For the 3rd conference day, I’d like to mention two highlights: Ida Karine Bohlin‘s “The Tinder Project—How To Test The Right Swipes” and Gojko Adzic‘s keynote “Snow White and the 777.777.777 Dwarfs“.
Ida introduced Tinder, an online service to meet people. It can be used to find someone to have a chat at an airport or meet a lifetime partner. She described how she applied her testing knowledge to search for a partner on Tinder. The compilation of acceptance criteria was hilarious already, including a good dozen aspects from handsome (but not weak) to strong enough so he could help with heavy luggage at airports. She presented the testing quadrant for identifying test approaches she applied and a testing pyramid to be used. To me, the topic of agile testing was very well presented, the talk was very funny and entertaining. Well done, Ida! I believe it would make a great keynote to introduce the topic of agile testing at a conference!
Gojko presented some aspects, that he believes will change the world of testing in dramatic ways. Two of the reasons for these changes are the ever decreasing cost of computation in general (e.g. by services such as AWS Lambda), and the decreasing time needed to fix issues after production defects are found.
When applying a micro service architecture, the single service can be tiny — Gojko talks about a few dozen lines of code. With so little code, finding the cause of a bug is typically easy. (At least a lot easier than in a code base containing hundreds or thousands of lines.)

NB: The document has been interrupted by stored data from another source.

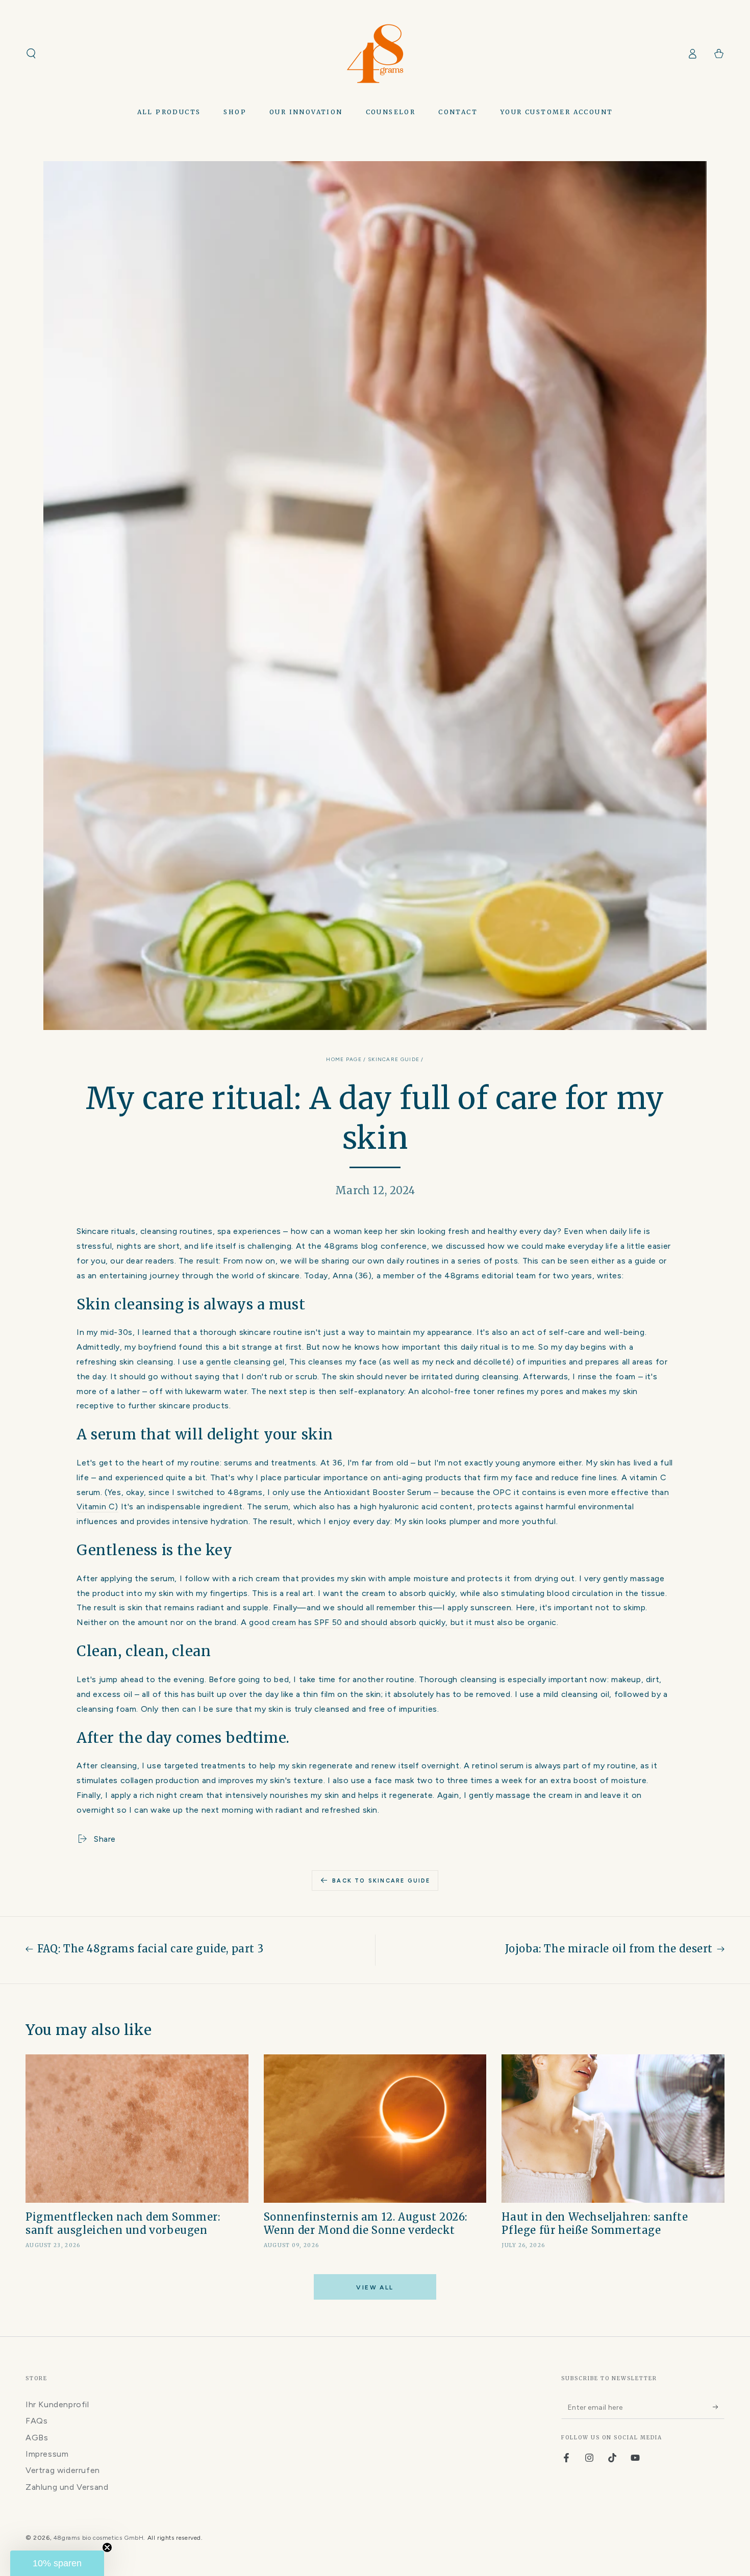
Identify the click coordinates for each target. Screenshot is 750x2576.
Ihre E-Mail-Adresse (383, 1274)
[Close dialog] (514, 1220)
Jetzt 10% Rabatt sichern (427, 1325)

Let me finish with just one tweet about this talk (there are many more on Twitter):
Does testing pyramid make any sense now? More risk lies on top than on bottom – @gojkoadzic @AgileTD #AgileTD pic.twitter.com/mmPYpMyotk
— Lalitkumar Bhamare (@Lalitbhamare) December 8, 2016
Due to Gojko’s presentation there was a whole new session dedicated to “Gojko’s Future” during the unconference day that followed this 3rd day of Agile Testing Days 2016. But since that’s another day, I will cover it in the next blog post.